▶ _What the exercise asks_: Rewrite the entries below, putting "Find an element on the screen" wherever "Locate an element on the screen" appears and leaving everything else unchanged.

+++ Supplied material +++

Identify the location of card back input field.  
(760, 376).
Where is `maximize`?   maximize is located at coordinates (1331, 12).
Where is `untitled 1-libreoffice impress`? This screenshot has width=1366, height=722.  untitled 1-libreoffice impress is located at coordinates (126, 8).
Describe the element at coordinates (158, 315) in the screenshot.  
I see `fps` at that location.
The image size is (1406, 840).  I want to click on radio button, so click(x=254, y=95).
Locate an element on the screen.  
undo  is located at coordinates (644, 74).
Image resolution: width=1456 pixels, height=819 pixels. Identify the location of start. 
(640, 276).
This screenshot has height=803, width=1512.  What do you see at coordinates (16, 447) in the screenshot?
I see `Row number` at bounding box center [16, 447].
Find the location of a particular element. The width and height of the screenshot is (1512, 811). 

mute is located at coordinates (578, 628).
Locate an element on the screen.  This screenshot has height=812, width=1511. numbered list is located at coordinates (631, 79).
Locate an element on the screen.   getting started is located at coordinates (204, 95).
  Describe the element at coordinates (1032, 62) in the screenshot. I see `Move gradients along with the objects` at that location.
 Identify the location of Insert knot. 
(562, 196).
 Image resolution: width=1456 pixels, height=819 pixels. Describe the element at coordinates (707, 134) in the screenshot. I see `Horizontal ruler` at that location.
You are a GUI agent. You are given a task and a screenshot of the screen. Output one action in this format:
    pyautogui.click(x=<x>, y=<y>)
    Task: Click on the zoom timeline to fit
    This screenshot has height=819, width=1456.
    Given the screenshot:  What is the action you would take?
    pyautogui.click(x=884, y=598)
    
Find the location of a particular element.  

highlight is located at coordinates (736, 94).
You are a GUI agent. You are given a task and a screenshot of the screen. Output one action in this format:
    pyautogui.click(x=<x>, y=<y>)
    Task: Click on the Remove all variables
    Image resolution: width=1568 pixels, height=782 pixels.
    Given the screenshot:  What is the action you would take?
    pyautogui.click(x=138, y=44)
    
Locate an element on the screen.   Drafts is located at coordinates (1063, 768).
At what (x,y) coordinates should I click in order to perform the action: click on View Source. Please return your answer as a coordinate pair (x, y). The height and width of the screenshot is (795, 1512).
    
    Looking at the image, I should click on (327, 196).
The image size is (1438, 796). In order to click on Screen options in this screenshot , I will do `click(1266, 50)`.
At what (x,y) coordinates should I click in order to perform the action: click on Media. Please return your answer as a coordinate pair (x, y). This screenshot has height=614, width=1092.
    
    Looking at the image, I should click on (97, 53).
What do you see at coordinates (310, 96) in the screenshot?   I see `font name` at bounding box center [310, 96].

+++

▶ _Output below_:
Identify the location of card back input field.  
(760, 376).
Where is `maximize`?   maximize is located at coordinates (1331, 12).
Where is `untitled 1-libreoffice impress`? This screenshot has width=1366, height=722.  untitled 1-libreoffice impress is located at coordinates (126, 8).
Describe the element at coordinates (158, 315) in the screenshot.  
I see `fps` at that location.
The image size is (1406, 840).  I want to click on radio button, so click(x=254, y=95).
Find an element on the screen.  
undo  is located at coordinates (644, 74).
Image resolution: width=1456 pixels, height=819 pixels. Identify the location of start. 
(640, 276).
This screenshot has height=803, width=1512.  What do you see at coordinates (16, 447) in the screenshot?
I see `Row number` at bounding box center [16, 447].
Find the location of a particular element. The width and height of the screenshot is (1512, 811). 

mute is located at coordinates (578, 628).
Find an element on the screen.  This screenshot has height=812, width=1511. numbered list is located at coordinates (631, 79).
Find an element on the screen.   getting started is located at coordinates (204, 95).
  Describe the element at coordinates (1032, 62) in the screenshot. I see `Move gradients along with the objects` at that location.
 Identify the location of Insert knot. 
(562, 196).
 Image resolution: width=1456 pixels, height=819 pixels. Describe the element at coordinates (707, 134) in the screenshot. I see `Horizontal ruler` at that location.
You are a GUI agent. You are given a task and a screenshot of the screen. Output one action in this format:
    pyautogui.click(x=<x>, y=<y>)
    Task: Click on the zoom timeline to fit
    This screenshot has height=819, width=1456.
    Given the screenshot:  What is the action you would take?
    pyautogui.click(x=884, y=598)
    
Find the location of a particular element.  

highlight is located at coordinates (736, 94).
You are a GUI agent. You are given a task and a screenshot of the screen. Output one action in this format:
    pyautogui.click(x=<x>, y=<y>)
    Task: Click on the Remove all variables
    Image resolution: width=1568 pixels, height=782 pixels.
    Given the screenshot:  What is the action you would take?
    pyautogui.click(x=138, y=44)
    
Find an element on the screen.   Drafts is located at coordinates (1063, 768).
At what (x,y) coordinates should I click in order to perform the action: click on View Source. Please return your answer as a coordinate pair (x, y). The height and width of the screenshot is (795, 1512).
    
    Looking at the image, I should click on (327, 196).
The image size is (1438, 796). In order to click on Screen options in this screenshot , I will do `click(1266, 50)`.
At what (x,y) coordinates should I click in order to perform the action: click on Media. Please return your answer as a coordinate pair (x, y). This screenshot has height=614, width=1092.
    
    Looking at the image, I should click on (97, 53).
What do you see at coordinates (310, 96) in the screenshot?   I see `font name` at bounding box center [310, 96].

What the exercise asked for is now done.